SPRINGER: Fitness: Keep a close eye on cholesterol levels



Cholesterol is a fatty substance found in animal tissue and is an important component to the human body.

When cholesterol levels become too high (more than 240 mg/dl), a person is then at a higher risk for a heart attack or stroke. There are many ways to improve cholesterol levels through exercise, diet and medication.

Cholesterol is a necessary evil in the body. It is necessary to digest fats from foods, make hormones, build cell walls and participate in other processes for maintaining a healthy body.

There are actually four components to cholesterol that include: HDL, the "good" cholesterol, LDL, the "bad" cholesterol, and triglycerides, "the ugly" that increase the risk for heart disease and finally total cholesterol. Although a person's total cholesterol might be considered high, it is also important to look at the ratios of the components HDL:LDL.

High levels of LDL (high-density lipoprotein) is a major contributing factor of heart disease. The cholesterol forms plaque in the heart's blood vessels, which restricts or blocks the supply of blood to the heart.

The U.S. Food and Drug Administration estimates that 90 million American adults, roughly half the adult population have elevated cholesterol levels. Specific risk factors for developing high cholesterol include a family history of high cholesterol, obesity, alcoholism, lack of regular exercise and smoking.

Cholesterol is produced in the liver and overproduction may occur even in people who limit their intake of high cholesterol foods.

The first step in lowering your total cholesterol level is to get active. Activity forces more blood to flow through the arteries giving cholesterol less of an opportunity to build up. When you are exercising and living a lifestyle that is low in risky behaviors (smoking, drinking, etc.) your body works more proficiently.

The next step toward improving your cholesterol level is to make changes in your diet. Eating 10 to 25 grams of dietary fiber per day, especially soluble fiber is a great start.

Although your body produces cholesterol, the majority of excess comes from meats, dairy products, poultry and fish. Plant-based foods that are high in soluble fiber like oranges, pears and carrots, do not contain dietary cholesterol and also help your body excrete cholesterol before it is absorbed into the bloodstream.

Limiting the fat content of your diet will also reduce the amount of dietary cholesterol consumed. Reduce your daily intake of total fat to 25 percent to 35 percent of your total calories provided that you mostly eat unsaturated fat.
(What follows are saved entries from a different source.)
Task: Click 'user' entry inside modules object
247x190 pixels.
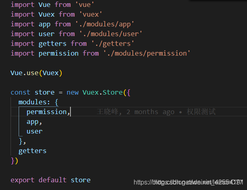Action: coord(34,131)
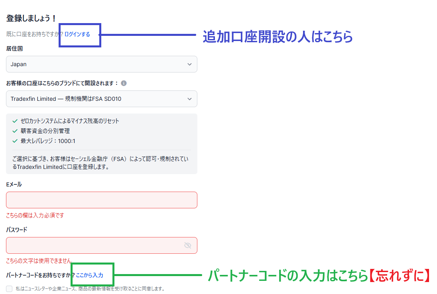Click the 登録しましょう！ heading
Screen dimensions: 437x294
(31, 18)
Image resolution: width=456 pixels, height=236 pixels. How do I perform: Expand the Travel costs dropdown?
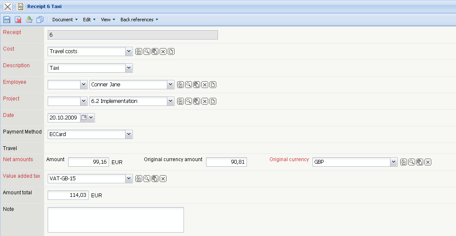[129, 51]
Your daily saturated fat consumption should be less than 7 percent of your total calories while your dietary cholesterol intake should be less than 200 milligrams per day.

All of the new food labels should have these values listed. Make a habit of looking at your food labels before eating.
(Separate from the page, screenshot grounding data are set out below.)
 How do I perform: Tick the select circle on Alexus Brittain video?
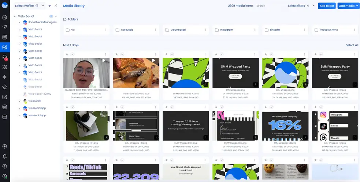pos(73,54)
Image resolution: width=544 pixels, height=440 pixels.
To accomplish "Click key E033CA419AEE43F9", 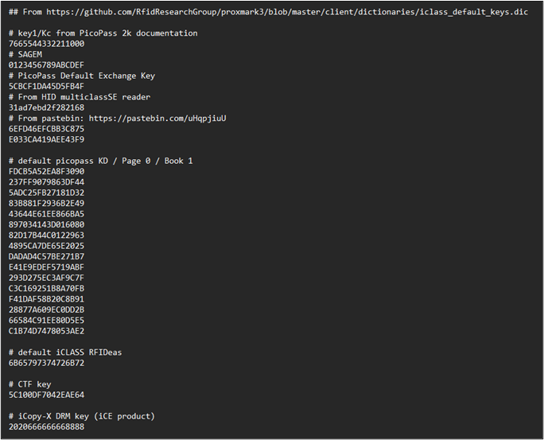I will pos(46,139).
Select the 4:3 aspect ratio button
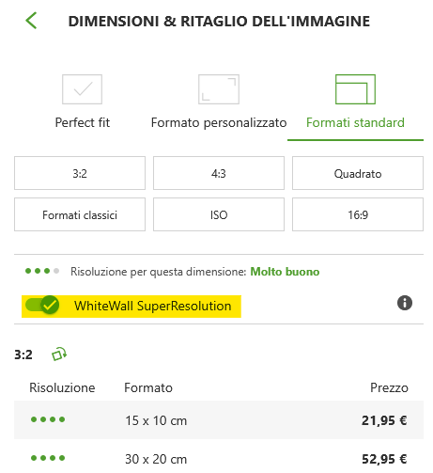 point(219,173)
Eating at home and preparing your own meals is usually the best way to control what ingredients are used. Make food when you have free time, then freeze it in meal-size servings for days when you are too busy to cook.
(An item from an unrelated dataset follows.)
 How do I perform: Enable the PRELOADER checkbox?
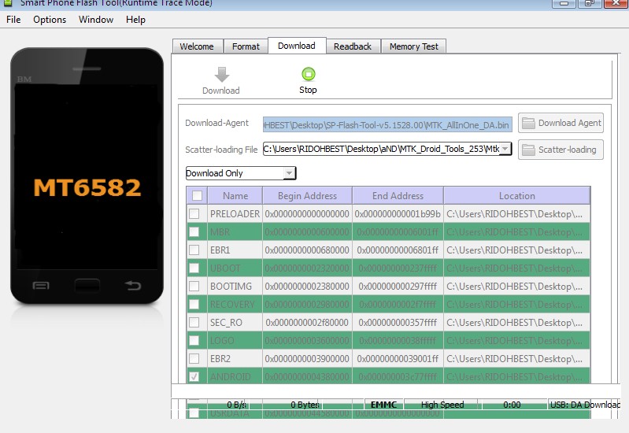pyautogui.click(x=194, y=213)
Controlling your cholesterol might put a dent in your habit of eating out with friends and family but imagine how a heart attack would change your life.

Next time you have blood work done, look at your cholesterol levels and the range of each of the components. High cholesterol is sometimes called the "silent killer" because you often will feel no symptoms until you have a heart attack or stroke.

Sometimes good habits are not enough to lower cholesterol levels and your doctor should be able to prescribe a medication that will help lower your cholesterol.